Le Président a rappelé les efforts dans la lutte contre la vie chère, citant la baisse du prix de l’essence et la stabilisation du prix du maïs dans le Grand Katanga.
Réformes profondes dans les mines, l’énergie et les infrastructures
Le Chef de l’État a insisté sur l’assainissement du cadastre minier, la lutte contre la fraude et la montée en puissance de la transformation locale.
Dans l’énergie, il a annoncé la remise en service d’unités majeures d’Inga II, l’avancement de projets hydroélectriques et l’électrification de plus d’un million de personnes via l’ANSER.
Côté infrastructures, plusieurs chantiers stratégiques avancent :
- relance du rail Matadi–Kinshasa ;
- lancement du port en eaux profondes de Banana ;
- modernisation des ports, routes et voies navigables.
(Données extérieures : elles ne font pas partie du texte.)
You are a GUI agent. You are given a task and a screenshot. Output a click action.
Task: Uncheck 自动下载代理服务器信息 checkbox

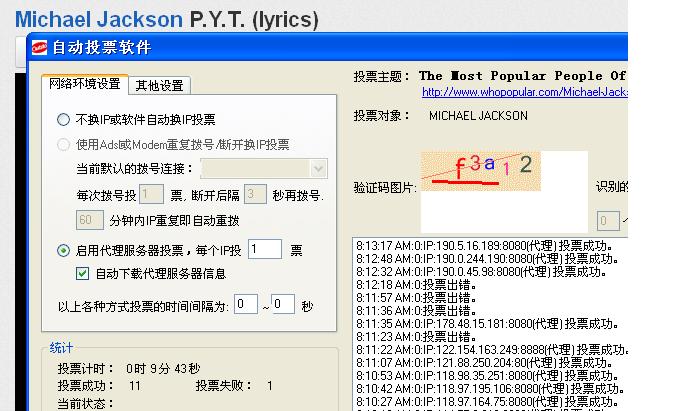[83, 273]
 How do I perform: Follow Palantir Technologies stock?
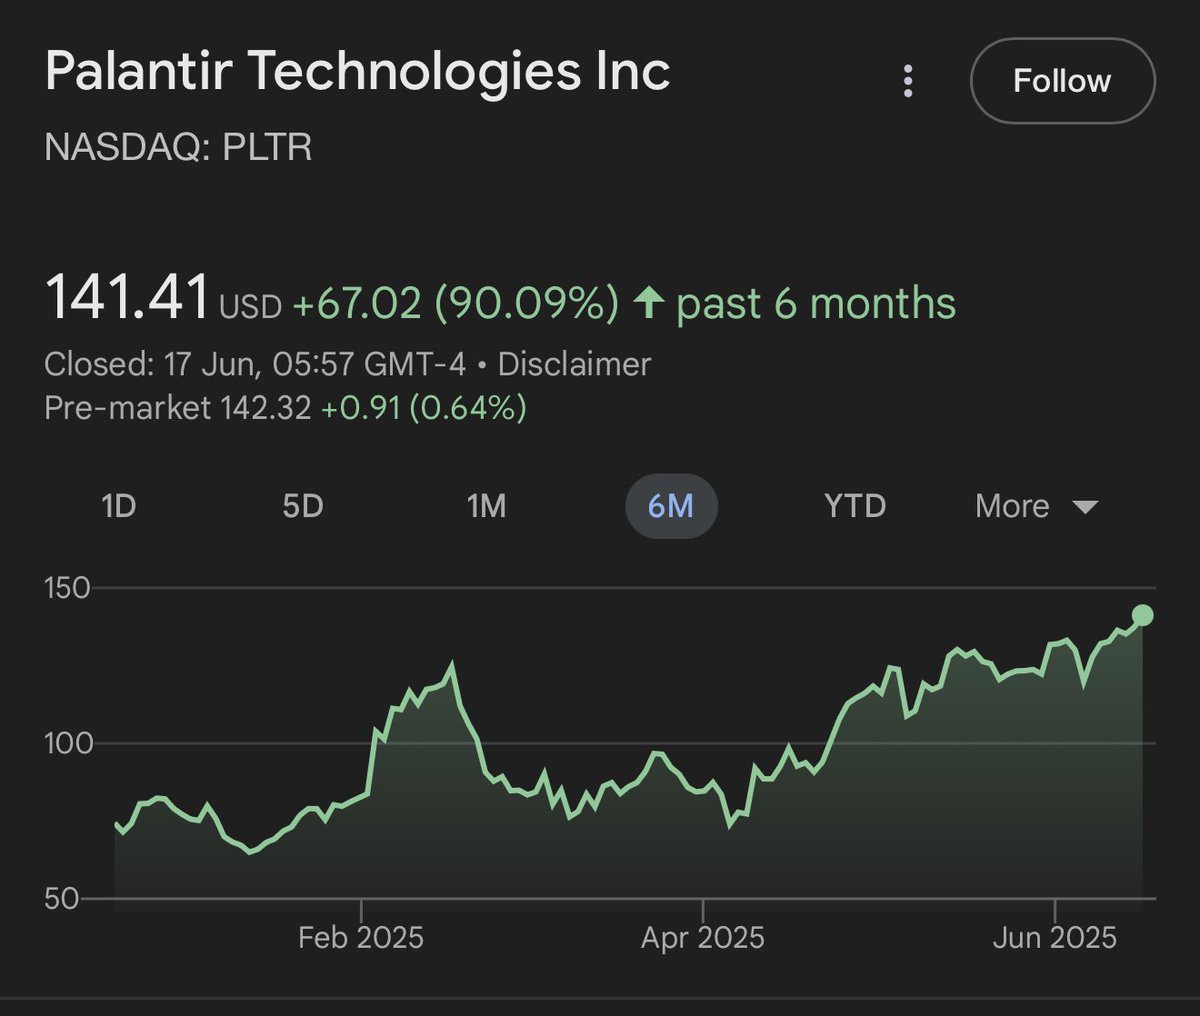click(1062, 81)
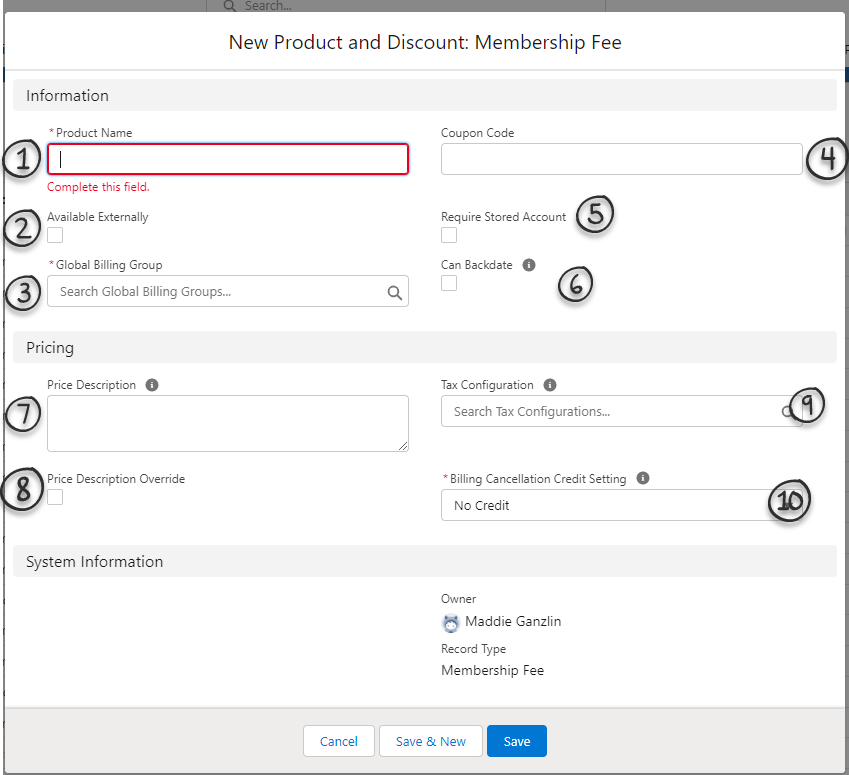Enable the Can Backdate option
This screenshot has width=849, height=775.
(x=448, y=282)
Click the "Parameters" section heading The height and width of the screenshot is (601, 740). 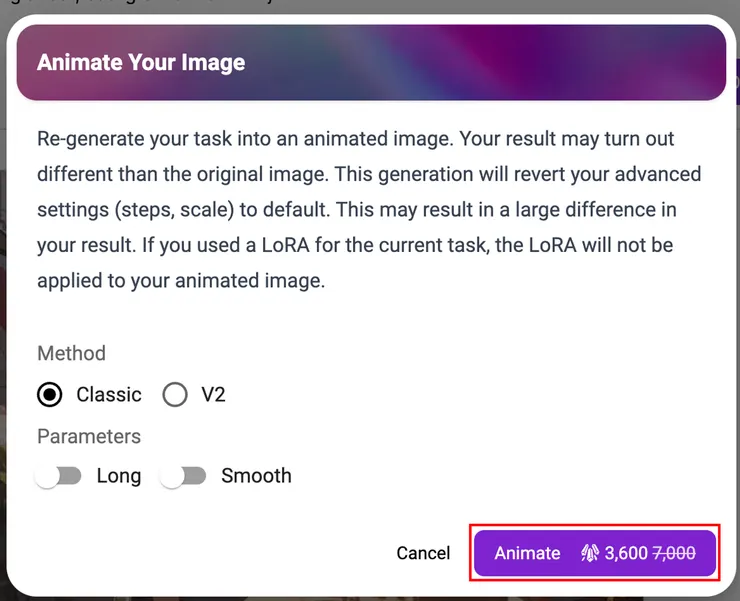(x=89, y=436)
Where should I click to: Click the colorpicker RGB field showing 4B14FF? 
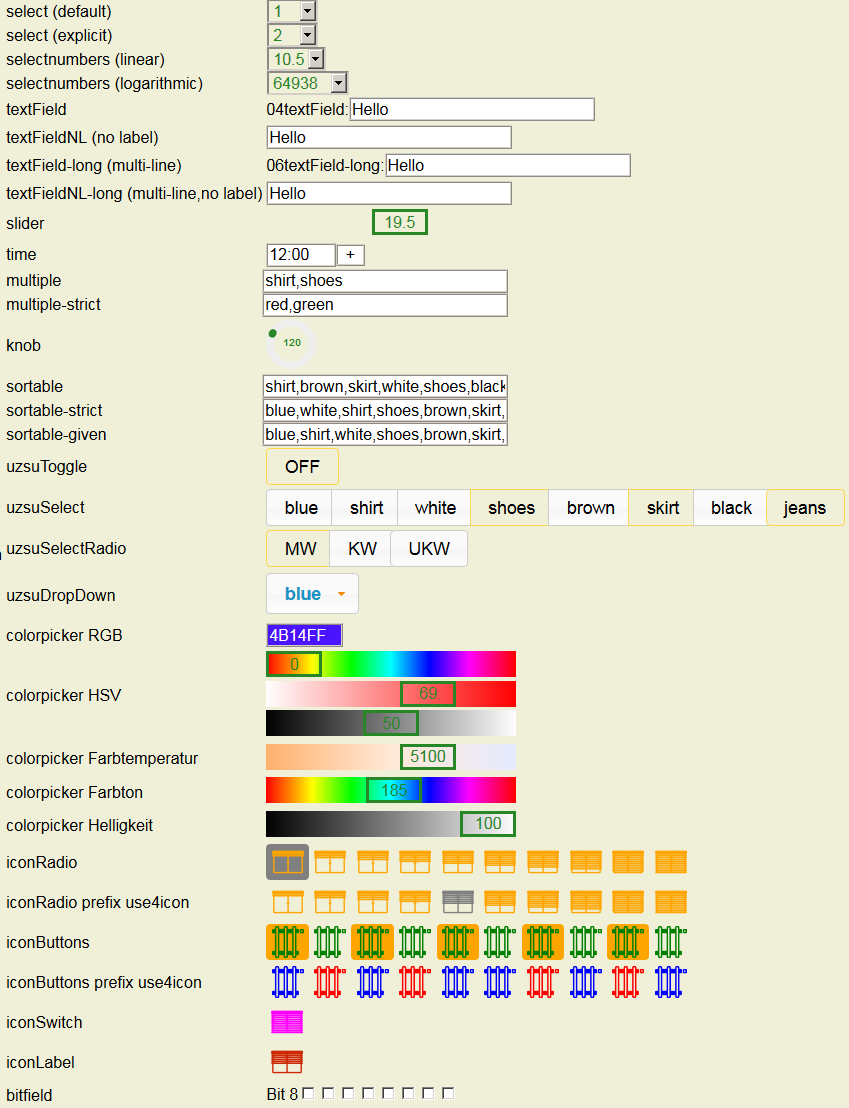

Services sociaux : éducation, santé et fonction publique en mutation
Le Président a mis en avant des progrès significatifs :
- gratuité de l’enseignement primaire consolidée, régularisation de milliers d’enseignants ;
- construction de plus de 1 300 écoles et renforcement des équipements ;
- restructuration de l’enseignement supérieur ;
- déploiement de la gratuité des accouchements et des soins néonatals, déjà active dans 14 provinces.
La fonction publique a connu une réforme majeure avec la digitalisation, la clarification des effectifs et un plan d’assainissement complet.
Environnement : la RDC se positionne en puissance climatique
Moment fort du discours, Félix Tshisekedi a revendiqué le rôle de la RDC comme « pays-solution » à la crise climatique.
Il a annoncé la mise en place du Couloir vert Kivu–Kinshasa, la plus grande aire protégée communautaire au monde, visant à créer 500 000 emplois et à transformer les économies locales.
Il a appelé à une « justice climatique réelle » et demandé la consolidation juridique et budgétaire de ce nouveau pilier national.
« Tant qu’un seul village restera menacé, notre tâche ne sera pas achevée »
En conclusion, le Président a insisté sur la continuité de l’action publique et la nécessité de renforcer les institutions, l’économie, la sécurité et la cohésion sociale.
Il a exhorté le Parlement et le Gouvernement à accélérer les réformes, affirmant que la reconstruction de la RDC « a déjà commencé » mais exige « vigilance, détermination et unité nationale ».